Communist party has repeatedly tried to crack down on expressions of Muslim identity in the region
China is stopping it’s Muslims from fasting during Ramadan in the predominantly Muslim province of Xinjiang.
According to the World Uyghur Congress (WUC), officials in the region ordered all restaurants to remain open and a series of measures have been put in place seemingly designed to prevent people observing the holy month.
The region is dominated by the ethnically distinct Uyghur people, a group who have suffered years of repression. Beijing has tried to wipe out religious expression. China also so fears religious extremism as the region borders several Muslim-majority countries where Islamist violence is becoming an increasing problem. A notice issued by the Industrial and Commercial Bureau of Aksu (in Chinese, Akesu) prefecture’s Bay (Baicheng) county in the region said the move was to ensure “stability maintenance”.
It is forcing party activists to do marathon 24-hour shifts on guard in public buildings which make forgoing food and drink almost impossible.
Separately, in neighbouring Hotan (Hetian) county, students have been told they must gather on Fridays to “collectively study, watch red (communist) films, and conduct sports activities” to “enrich their social life during the summer vacation”.
Friday is Islam’s holy day and many customarily start the day at the mosque. In addition, many Muslims will have little energy to take part in sport while they are fasting.
A Han Chinese official in Hotan province refused to clarify whether the measures were explicitly designed to stop Uyghur’s from fasting and praying during Ramadan when questioned by Radio Free Asia.
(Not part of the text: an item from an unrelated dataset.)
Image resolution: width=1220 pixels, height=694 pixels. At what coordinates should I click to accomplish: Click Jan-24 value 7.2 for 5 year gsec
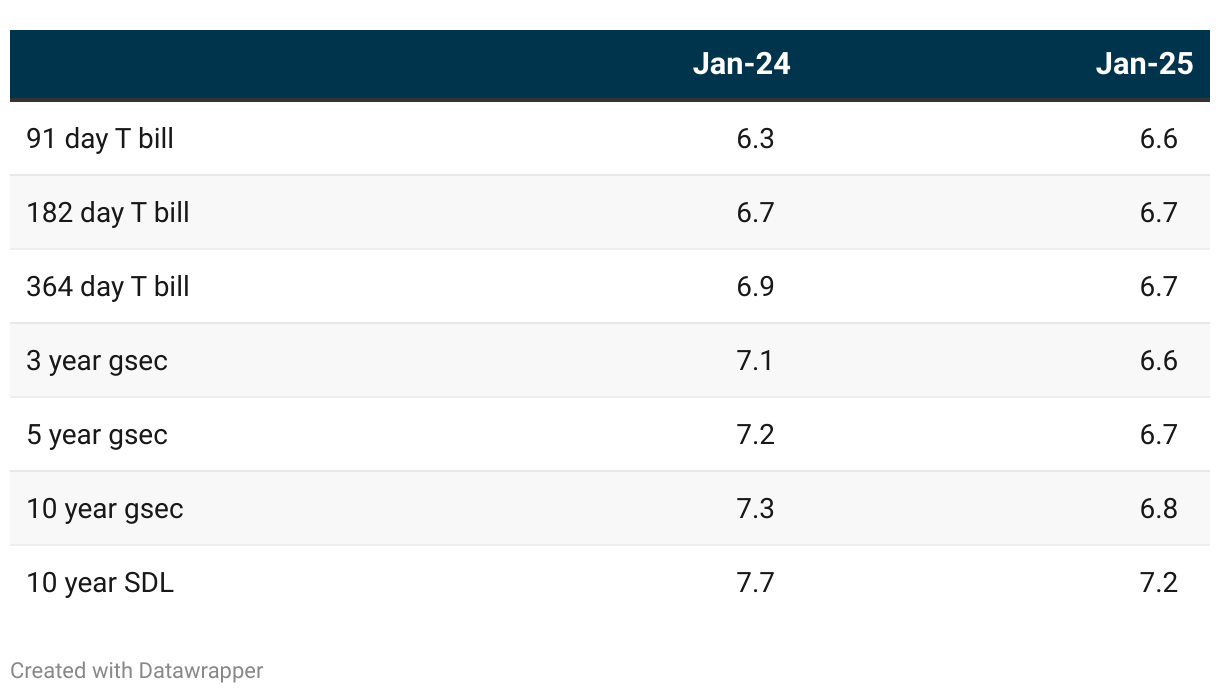pyautogui.click(x=755, y=435)
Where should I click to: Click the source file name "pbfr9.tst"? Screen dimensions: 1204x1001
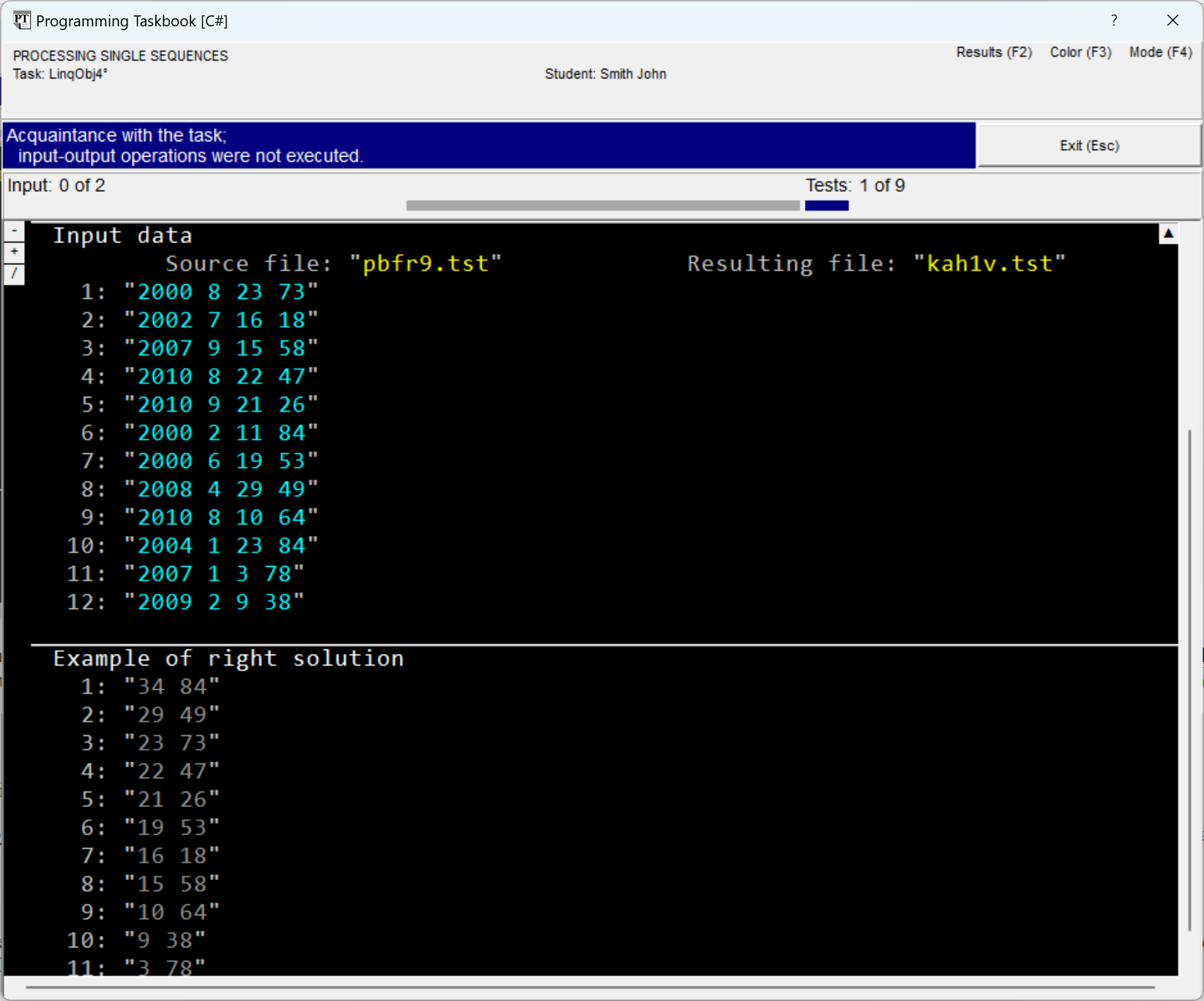pos(425,264)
Speaking on the condition of anonymity, he said: “I cannot give you any details on this matter. You’d better inquire about it with the public security sectors.”
Another Han official working for the Zawa township in the province said public servants had been banned from fasting and if found out they would be “dealt with.
The WUC notes that the restrictions on observing Ramadan do not seem to apply to the rest of China.
The authorities have tried to curtail observation of Ramadan, which runs from 26 May to 24 June this year, for several years but this time it coincides with the government’s increasingly draconian measures to crack down on religious expression.
In March it banned burqas and “abnormal” beards, and a month later banned Islamic baby names.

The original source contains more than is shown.